Says, she shall at last do the Work; with which, after a Speech of Two or Three Hundred Lines she ends the Act. Indeed my Lord seems often to have a peculiar Fancy to punning, and that in all his chief Characters; as Cæsar says in the Second Act,

Great Pompey's Pomp is past——
and
To seem uncivil in these Civil Wars.

But not to wrong my Lord in the Judgment of the Readers, by these ridiculous Quotations; they are to consider, First, that this was the Vice of the Age, not the Poet; he having in that, as well as some other things, imitated the Vices of our admirable Shakespear, and next that these punning Fits come not very often upon him. To shew that he writes in another Strain sometimes, I must give you Three or Four Lines, (my Brevity denying more large Quotations) which will give you a Taste of his better Parts.

Love is a joy, which upon Pain depends;
A Drop of sweet drown'd in a Sea of Sowers:
What Folly doth begin, that Fury ends;
They Hate for Ever, who have Lov'd for Hours.

'Tis the Reflection of Adrastus in Cræsus, the most moving Play of the Four; but to return to Cæsar. In the Second Act, Cæsar thinks it a part of his Grandeur to boast his Deeds to Anthony (who knew 'em well enough before) and betwixt 'em both, we have an Account of his Commentaries, and almost a Diary of his Actions. I can't omit one thing in this Play, in the Fifth Act he brings Brutus, Cassius, Cicero, Anthony, &c. together after the Death of Cæsar, almost in the same Circumstances as Shakespear had done in his Play of this Name. But Shakespear's Anthony and Brutus ravish you, while my Lord's Brutus, Cicero, and Anthony would make you sleep, so much our English Poet excels. This must be said for my Lord's Julius Cæsar, that it is much the most regular of all his Plays, at least in the Unity of Action, which is only Cæsar's Death, tho' the whole last Act is almost redundant, for when Cæsar is once dead, we have no occasion to hear of the Consequence of it, either in the Grief of Calpurnia, or the Disagreements of the Noblemen and Commons; but this may be objected likewise to Shakespear, who gives us a History, not a Play.
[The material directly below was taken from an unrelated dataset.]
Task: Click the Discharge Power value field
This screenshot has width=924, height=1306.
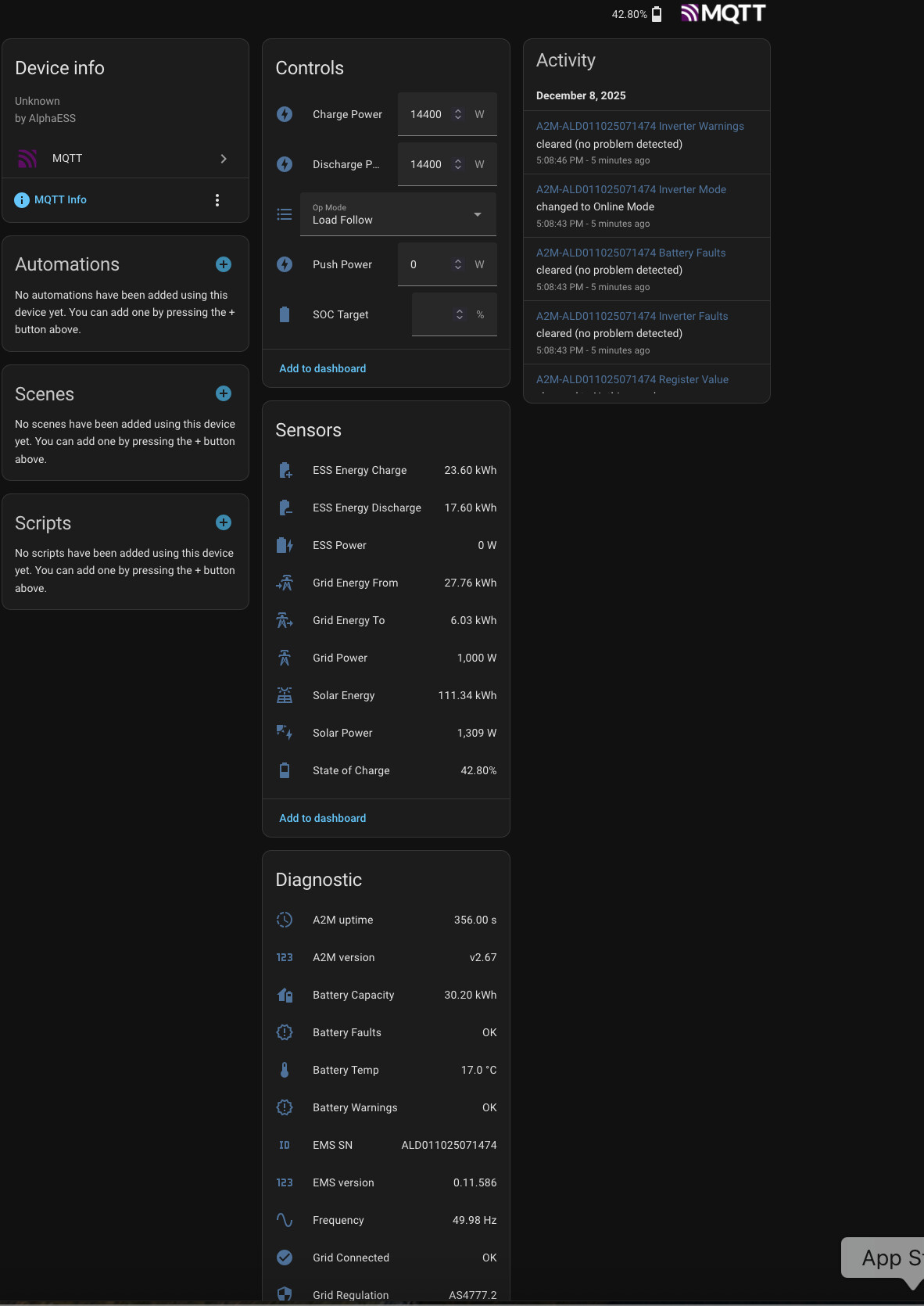Action: point(425,164)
But 'tis time now to give over our Reflections on this Poet, and give the Reader a more particular account of their Plots, in their Alphabetical Order.
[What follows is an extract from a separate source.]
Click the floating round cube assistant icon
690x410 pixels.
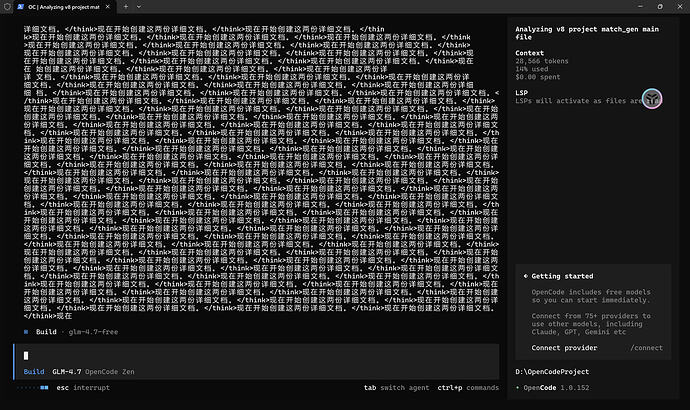pyautogui.click(x=652, y=98)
The Alexandrean Tragedy, For the Plot you may consult Quintus Curtius, and the 13th Book of Justin, Diodorus Sciculus, l. 18. Orosius, l. 3. c. 21. Josephus l. 13. c. 1. Appian de Bellis Syriacis. Saliani Annales Ecclesiastici A. M. 3730. N. 30. &c. Torniel. A. M. 3730. N. 5. Raleigh's Hist. l. 4. c. 3. Heylin's Hist. of Greece, Howel, &c.

Crœsus, Taken from Herodot. Clio. Justin., l. 1. c. 7. Plutarch's Life of Solon. Salian. Torniel. A. M. 3510. Xenophon's Cyropaideia.

Darius, This, as Mr. Langbain assures us, was the First Fruit of his Lordship's Dramatick Muse, Publish'd at Edinburgh, 1603. when he was yet Lord Menstrie: The Language and design very much improv'd in this last Folio Edition. As to the Plot, consult Quintus Curtius, lib. 3, 4, & 5. Justin., l. 11. c. 5. &c. Diodorus, l. 17. Arrian, de Expeditione Alexandri, l. 2. Plutarch's Life of Alexander, Salian, A. M. 2719, &c.

Julius Cæsar, The Story of this Play will be exactly found in the Roman Histories, Plutarch and Suetonius in the Life of Cæsar, Appian de Bellis Civilibus, lib. 2. Florus, l. 4. c. 2. Salian, Torniel, &c.

He has writ besides these Plays, Doomsday. A Parænæsis to Prince Henry, on whose Death he dedicated it to Prince Charles, afterwards King Charles I. A Fragment of an intended Heroick Poem of Jonathan, of which he has left but one Book.